The embodiments of the present invention have been described above, but the present invention is not limited to the embodiments described above, and various modifications may be made without departing from the spirit and scope of the invention.

The substrate 10 is not limited to a surface incident type photodiode. The substrate 10 may have a side surface incident type photodiode which is a light incident surface as shown in FIGS. 6 and 7 and at least one of which is a side surface 11c. In the electronic component 1A shown in FIG. 6 and FIG. 7, a cathode electrode (pad) 61 and an anode electrode (pad) 63 are disposed so as to be exposed from the passivation film 15. Fig. 6 is a plan view showing an electronic component according to another modification of the embodiment. Fig. 7 is a view for explaining a cross-sectional configuration of an electronic component according to another modification of the embodiment.

The solder layer arrangement region 23a does not need to be located inside the solder layer non-arrangement region 23b so as to be surrounded by the solder layer non-arrangement region 23b, and is spatially separated from the solder layer non-arrangement region 23b over the entire circumference thereof. For example, the solder layer arrangement region 23a and the solder layer non-arrangement region 23b may be spatially separated as shown in FIG. 8 so as to be divided by the linear slits 23c.

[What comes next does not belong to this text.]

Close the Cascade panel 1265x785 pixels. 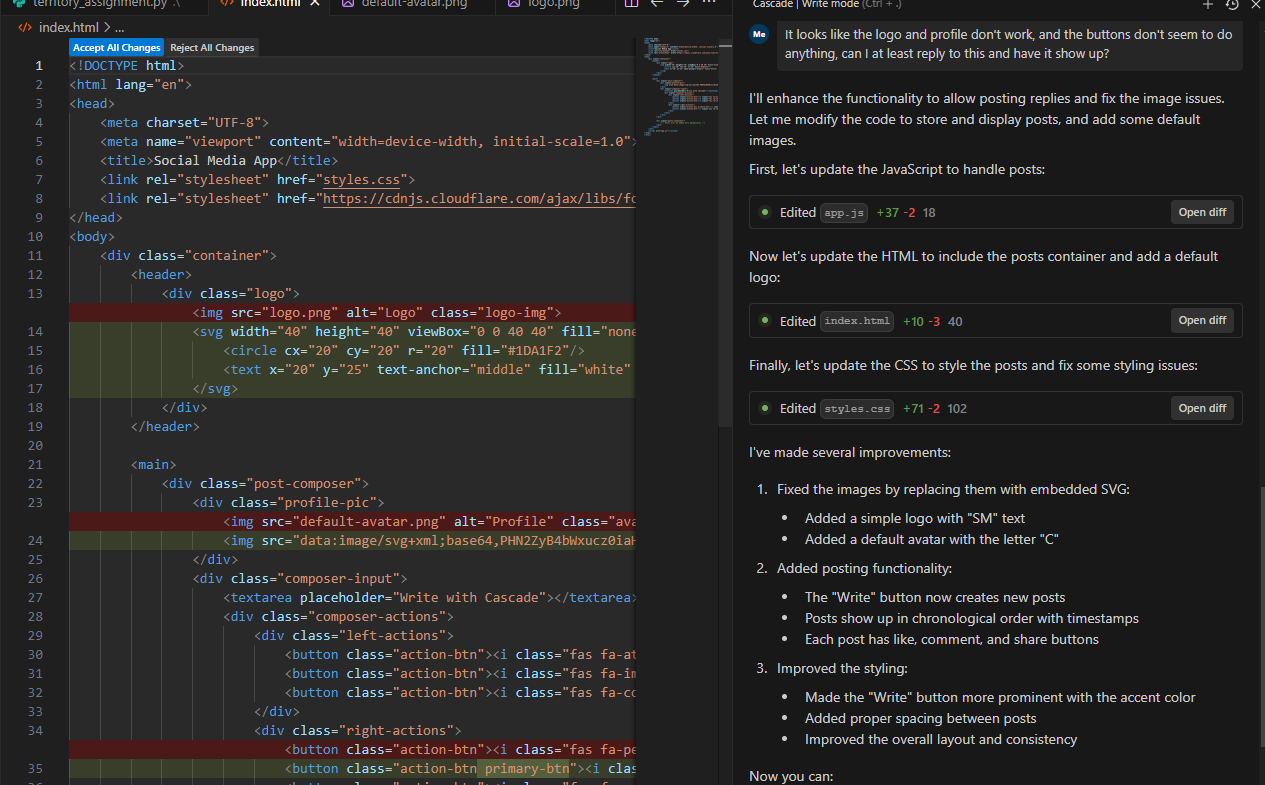[x=1256, y=4]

The laminated body 20 does not necessarily include three layers of the conductive metal material layers 21, 22, and 23. The laminated body 20 may also include a two-layer conductive metal material layer, or may include four or more conductive metal material layers. In such a case, the layer of the conductive metal material constituting the outermost layer in the laminated body 20, that is, the surface layer contains Au.

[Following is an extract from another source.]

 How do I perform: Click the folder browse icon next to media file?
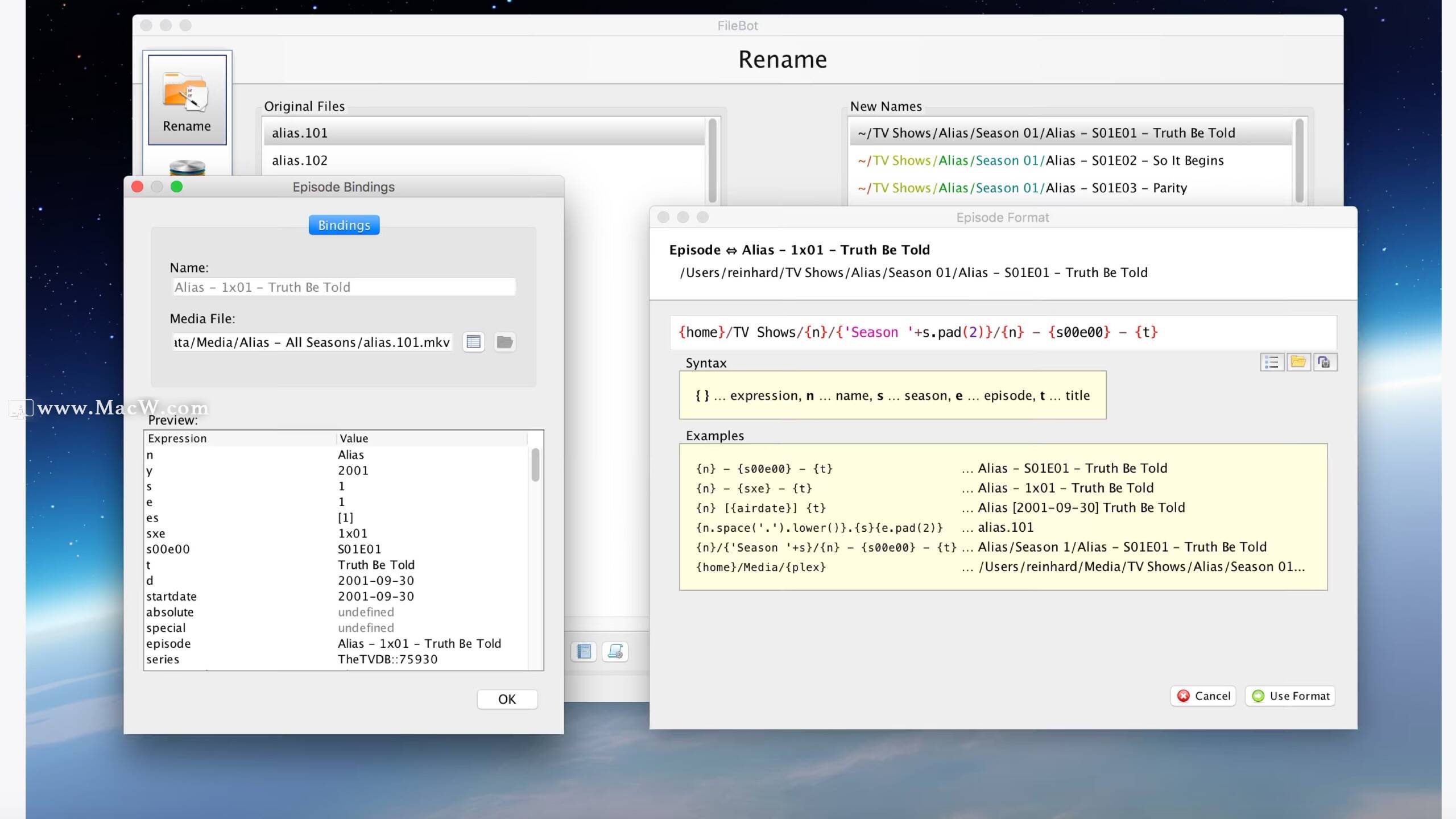[x=506, y=341]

The substrate 10 may not be a photodiode, and the substrate 10 does not necessarily include the semiconductor substrate 11. The substrate 10 may include, for example, a ceramic substrate or a glass substrate instead of the semiconductor substrate 11. As the ceramic substrate, an aluminum nitride (AlN) substrate, an alumina (Al ₂ O ₃ ) substrate, or the like is used.

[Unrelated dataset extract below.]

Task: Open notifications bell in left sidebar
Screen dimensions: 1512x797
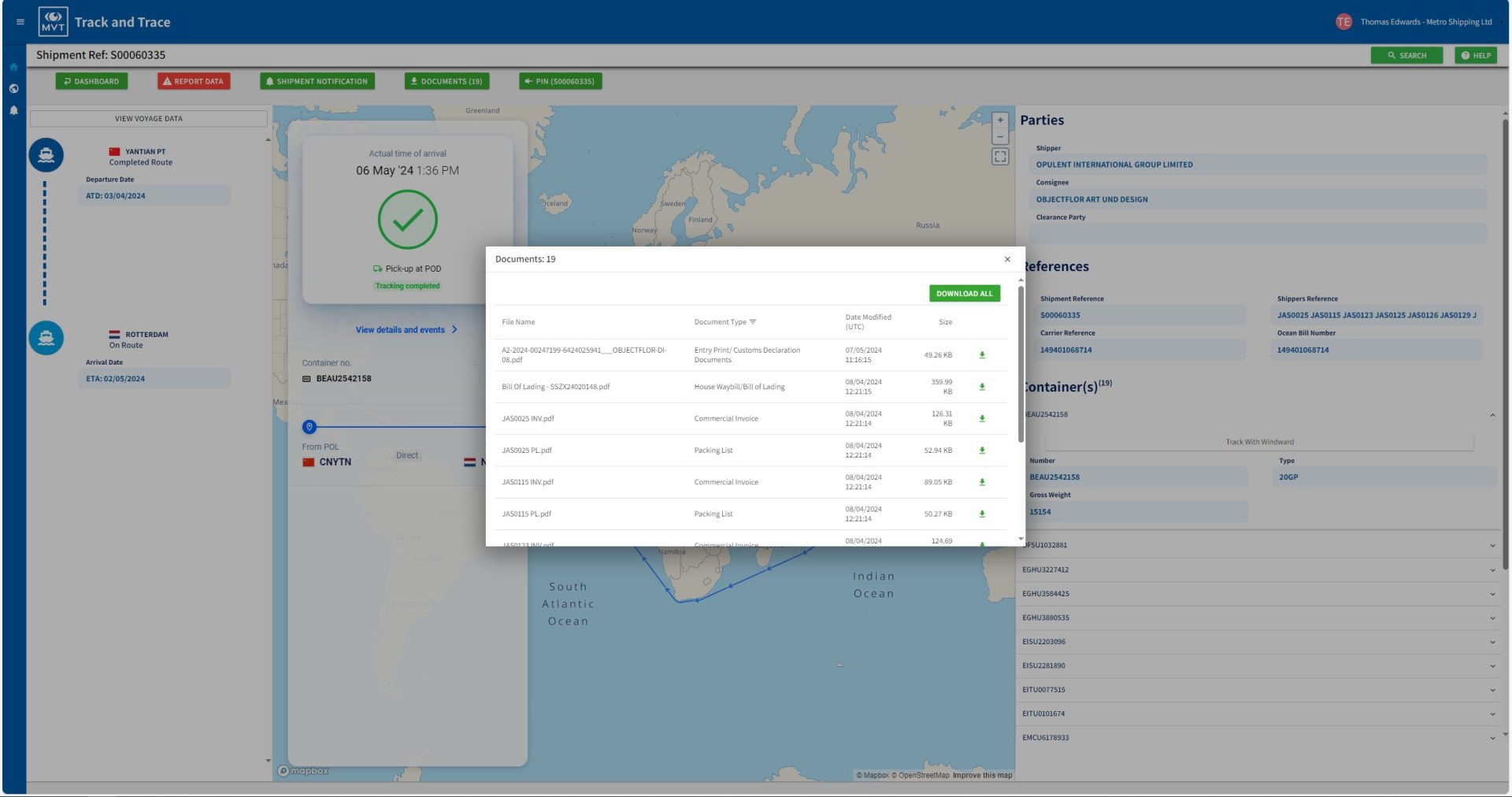Action: 13,111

The other electronic components 3 mounted on the electronic components 1A, 1B are not necessarily laser diodes. The other electronic component 3 may be, for example, a light receiving element, a light emitting element, a semiconductor package, a circuit board, an active part, or a passive part.

[Industrial availability]

The present invention can be applied to electronic components such as submount substrates.

1A‧‧‧Electronic parts

3‧‧‧Electronic parts

10‧‧‧Substrate

11‧‧‧Semiconductor substrate

11a‧‧‧Main surface

11b‧‧‧Main surface

11c‧‧‧ side

13‧‧‧1st semiconductor area

15‧‧‧passivation film

15a‧‧‧ Opening

20‧‧‧Layered body

21~23‧‧‧ Conductive metal material layer

23a‧‧‧ Solder layer configuration area

23b‧‧‧ Solder layer non-arranged area

23c‧‧‧slit

30‧‧‧ solder layer

Claims (4)

An electronic component comprising: a substrate; a laminate of a plurality of layers of a conductive metal material disposed on the substrate; and a solder layer disposed on the laminate and comprising an Au-Sn alloy solder; The layered body has a surface layer containing Au as the conductive metal material layer constituting the outermost layer, and the surface layer includes a solder layer arrangement region in which the solder layer is disposed, and a solder layer non-arrangement region in which the solder layer is not disposed; The solder layer arrangement region is spatially separated from the solder layer non-arrangement region. The electronic component according to claim 1, wherein the solder layer arrangement region is located inside the solder layer non-arrangement region so as to be surrounded by the solder layer non-arrangement region, and the entire circumference and the solder layer non-arrangement region are spatially Separated. The electronic component of claim 1 or 2, wherein the solder layer arrangement region and the solder layer non-arrangement region are spatially separated by a slit formed in the surface layer. The electronic component according to any one of claims 1 to 3, wherein the solder layer is disposed on the laminated body via a barrier layer containing Pt.